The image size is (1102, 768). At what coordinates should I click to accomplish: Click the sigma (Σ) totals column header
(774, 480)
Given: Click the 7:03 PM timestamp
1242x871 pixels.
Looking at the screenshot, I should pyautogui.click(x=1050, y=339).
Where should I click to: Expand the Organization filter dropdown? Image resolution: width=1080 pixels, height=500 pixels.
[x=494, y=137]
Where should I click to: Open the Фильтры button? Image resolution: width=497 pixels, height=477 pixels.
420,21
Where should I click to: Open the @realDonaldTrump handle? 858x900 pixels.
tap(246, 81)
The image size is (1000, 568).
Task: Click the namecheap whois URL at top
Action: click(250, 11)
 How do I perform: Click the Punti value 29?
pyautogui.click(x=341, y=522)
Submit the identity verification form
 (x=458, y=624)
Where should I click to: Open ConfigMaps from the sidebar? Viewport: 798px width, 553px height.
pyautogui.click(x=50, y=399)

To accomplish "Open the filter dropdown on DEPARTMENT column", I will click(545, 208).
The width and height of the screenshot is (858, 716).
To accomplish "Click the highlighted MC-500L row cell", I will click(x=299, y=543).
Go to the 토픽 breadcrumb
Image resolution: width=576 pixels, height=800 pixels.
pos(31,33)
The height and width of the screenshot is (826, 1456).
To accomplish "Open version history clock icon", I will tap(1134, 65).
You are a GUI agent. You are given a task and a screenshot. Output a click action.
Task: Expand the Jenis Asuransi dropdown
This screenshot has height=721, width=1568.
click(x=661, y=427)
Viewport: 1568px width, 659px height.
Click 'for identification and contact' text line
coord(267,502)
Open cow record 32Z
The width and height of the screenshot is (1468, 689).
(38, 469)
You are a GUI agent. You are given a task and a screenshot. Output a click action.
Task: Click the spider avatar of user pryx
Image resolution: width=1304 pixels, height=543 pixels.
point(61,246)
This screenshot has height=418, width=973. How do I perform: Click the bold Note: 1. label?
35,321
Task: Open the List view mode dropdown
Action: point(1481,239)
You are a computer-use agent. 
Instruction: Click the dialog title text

▶ YOUR TASK:
Would you retype the lines above from the one with "The height and" down to the one with "Viewport: 1568px width, 659px height.", word for word, both ends included and no other lines?

▶ ANSWER BOX:
The height and width of the screenshot is (826, 1456).
To accomplish "Open version history clock icon", I will tap(1134, 65).
You are a GUI agent. You are given a task and a screenshot. Output a click action.
Task: Expand the Jenis Asuransi dropdown
This screenshot has height=721, width=1568.
click(x=661, y=427)
Viewport: 1568px width, 659px height.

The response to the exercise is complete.